Stated task a — Convert the records from the line containing "The image size" through the end of the records into a Markdown table with the columns Row and Line. Number each line, skip blank lines, and leave out the pictures.

++++ Text provided

Russell Thornton and Phoebe Wang in Conversation–An Excerpt from What the Poets Are Doing: Canadian Poets in Conversation

November 13, 2018 at 2:51 pm  •  Posted in Articles, Blogs, Home Page, Interviews, Poetry, Welcome by

The following is an excerpt from What the Poets Are Doing: Canadian Poets in Conversation, which will be published by Nightwood Editions in late November 2018. The book will feature conversations between twenty-two of Canada’s top modern poets.

Phoebe Wang: The first book I read of your work, Birds, Metals, Stones & Rain, felt like a culmination. What struck me most vividly about your poetry was its uncluttered diction, its plainsong. There’s a notable quality of accessibility and earthiness, yet it’s far from simple. This quality is something I strove—am still striving—to achieve in my own work. Was your sense of diction present in your earliest books or did you arrive at it later?

Russell Thornton: In the handful of years before Birds, Metals, Stones & Rain I was lost in income-getting. I was blackening pages but not typing up many poems. So if I reached a culmination with that book, I wasn’t aware of it. Who knows what my unconscious was doing while I was occupied with bills and debts; time takes care of culminations whether you think you’re involved or not. At some point, I read through my notebooks, concluded I had a manuscript and sent it off. It felt like the first time I’d done that sort of thing. I can say that uncluttered diction and accessibility are important to me. I don’t go to poetry to be shown how clever or fashionable or purposely befuddling a poet can be, or how self-admiringly quirky a poet’s images or references are; I go to poetry to be ushered into the depths of human experience—ordinary or strange and dislocating or both—through language. I see genuine poetry as carrying out imaginative operations that have no truck with murky diction and inaccessibility.

++++++++
++++ Material supplied

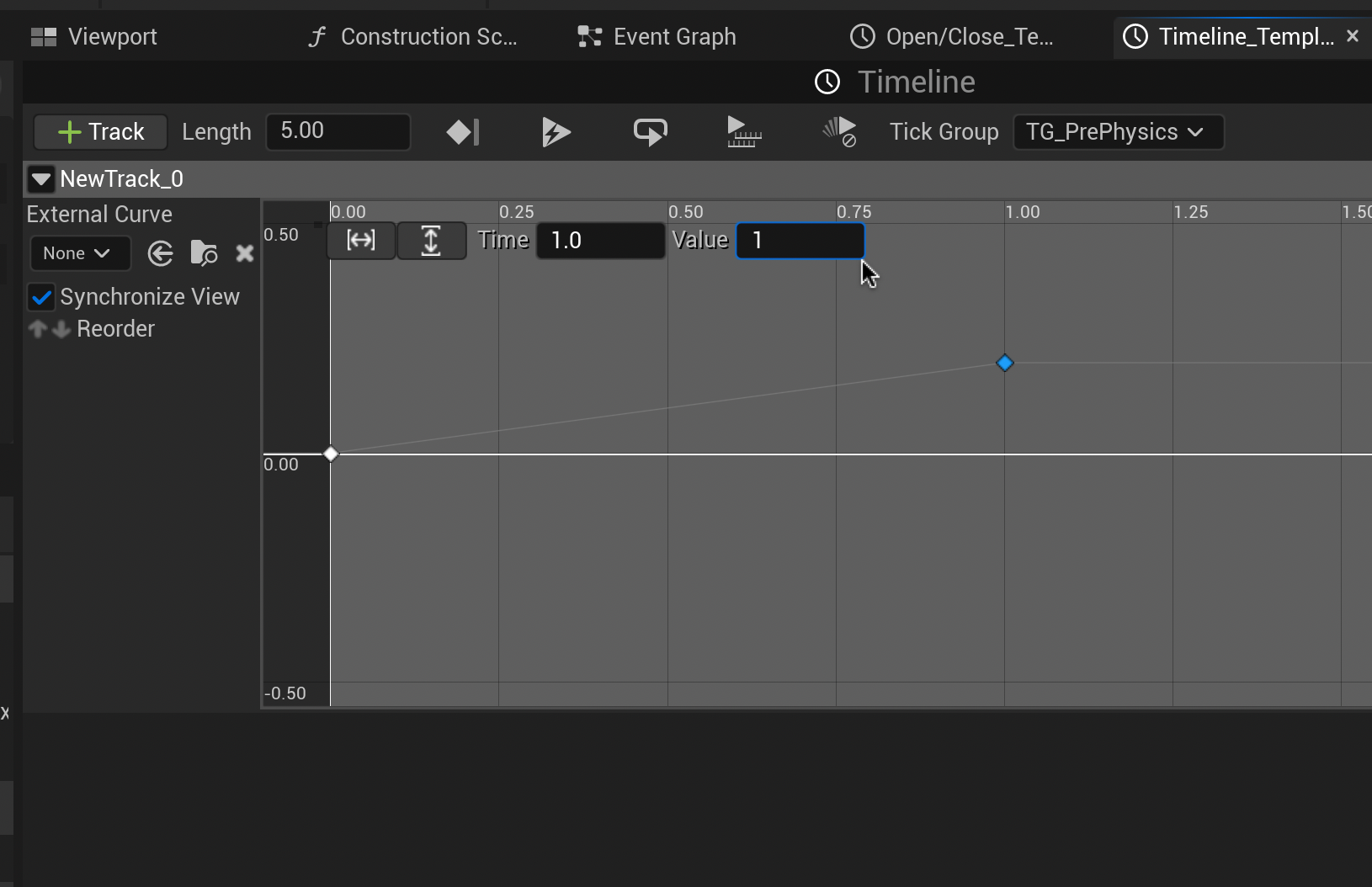Image resolution: width=1372 pixels, height=887 pixels.
Task: Click the Length input field
Action: click(x=338, y=132)
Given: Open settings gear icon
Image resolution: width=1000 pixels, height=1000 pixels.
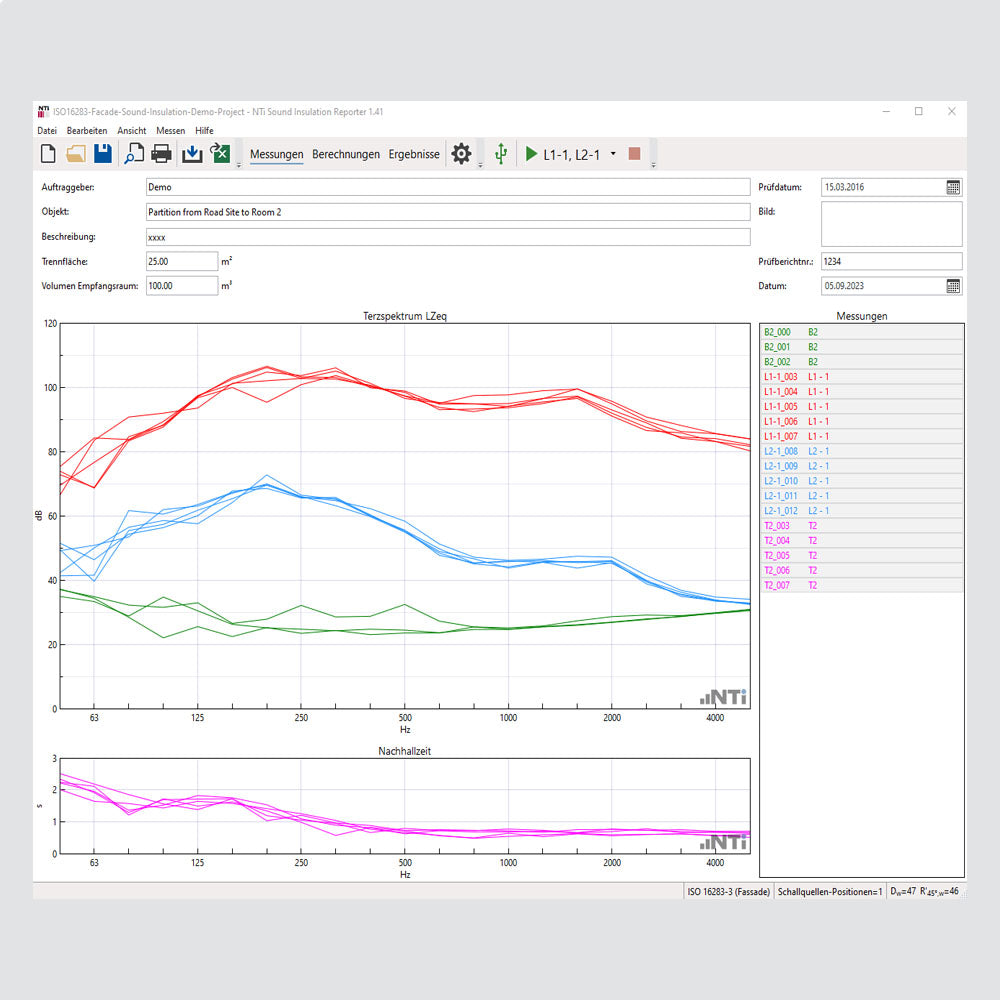Looking at the screenshot, I should [461, 154].
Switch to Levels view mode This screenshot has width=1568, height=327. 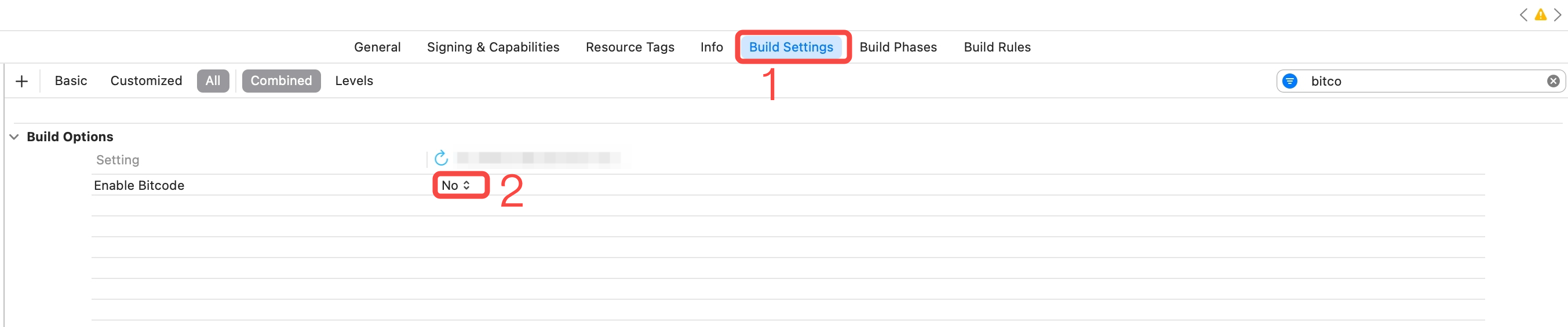[x=353, y=81]
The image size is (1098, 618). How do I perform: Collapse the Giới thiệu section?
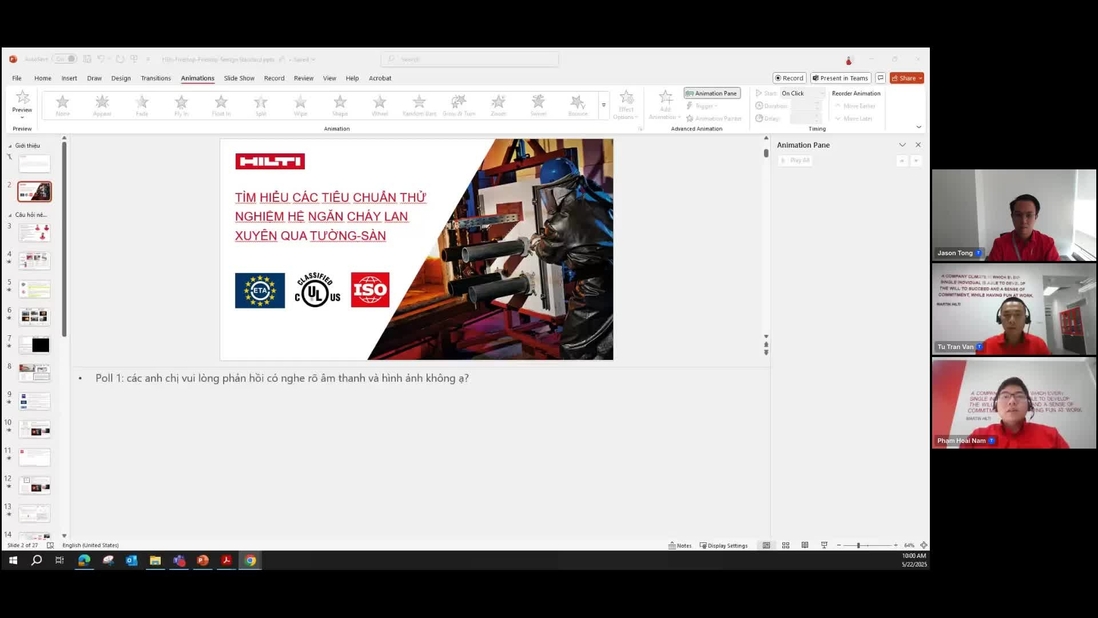pos(10,146)
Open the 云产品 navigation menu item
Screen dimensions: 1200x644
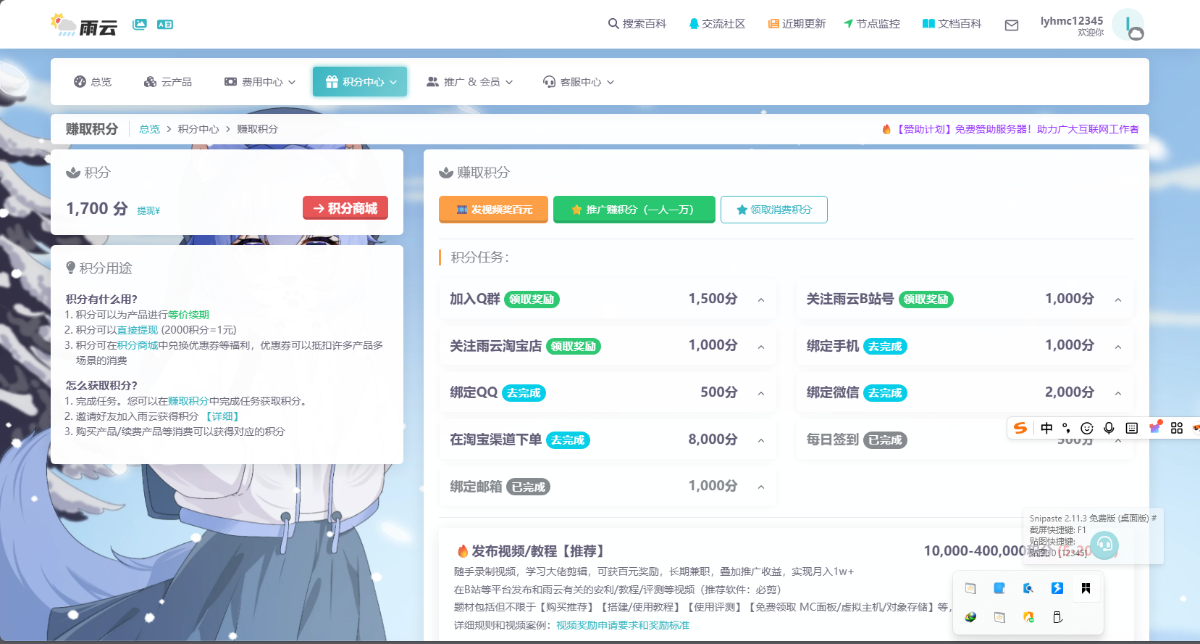click(x=168, y=82)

++++++++

Stated task b — Carry on the interview between the two poets from the point where it stops.

Exercise output a —
| Row | Line |
|---|---|
| 1 | The image size is (1098, 618). How do I perform: Collapse the Giới thiệu section? |
| 2 | pos(10,146) |
| 3 | Open the 云产品 navigation menu item |
| 4 | Screen dimensions: 1200x644 |
| 5 | click(x=168, y=82) |

Exercise output b —
Of course, accessibility is a tricky notion. I think my favourite poems by others are understandable enough on the regular comprehension level, even by people who don’t read poetry. At the same time, there’s a weighty momentum in these poems; they’re informed by deep awareness of the human situation and by astonishing apprehension of ideas. I feel they look back at us from the far side of complexity. I think of William Blake’s “The Tiger.” I think of Elizabeth Bishop’s best poems, which are for me almost painfully clear and accessible. My inner list goes on. What about Ezra Pound’s “The River- Merchant’s Wife: A Letter”? I think it’s an example of marvellously fine accessibility. I think you play off this poem in an uncluttered and meaningful way in your own piece after Li Po, “The Child-Bride: A Letter.” I used to wonder why poets such as Shakespeare and Dickinson and Yeats appealed to me more than most other poets. Was it a coincidence that their poems were accessible yet held the deepest store of meaning and magic? I realized that for me they touch at profound orders of consciousness precisely because they achieve what I’d call a near-miraculously uncluttered and extraordinarily subtle diction. “Tomorrow, and tomorrow, and tomorrow” and “Never, never, never, never, never” are among the greatest lines for me.

Plainsong and earthiness are beautiful words. And the songlike, ritualistic aspect of poetic language has drawn me in since I was a small child. That religious quality in intense use of language—as in a chant of supplication to or praise of unknown, invisible powers—is at the core of what I call poetry. That chant within plainsong arises not only out of flesh, but also out of earth. There’s a hypnotic medieval English poem that states, “Earth out of earth is wondrously wrought.” I love that line.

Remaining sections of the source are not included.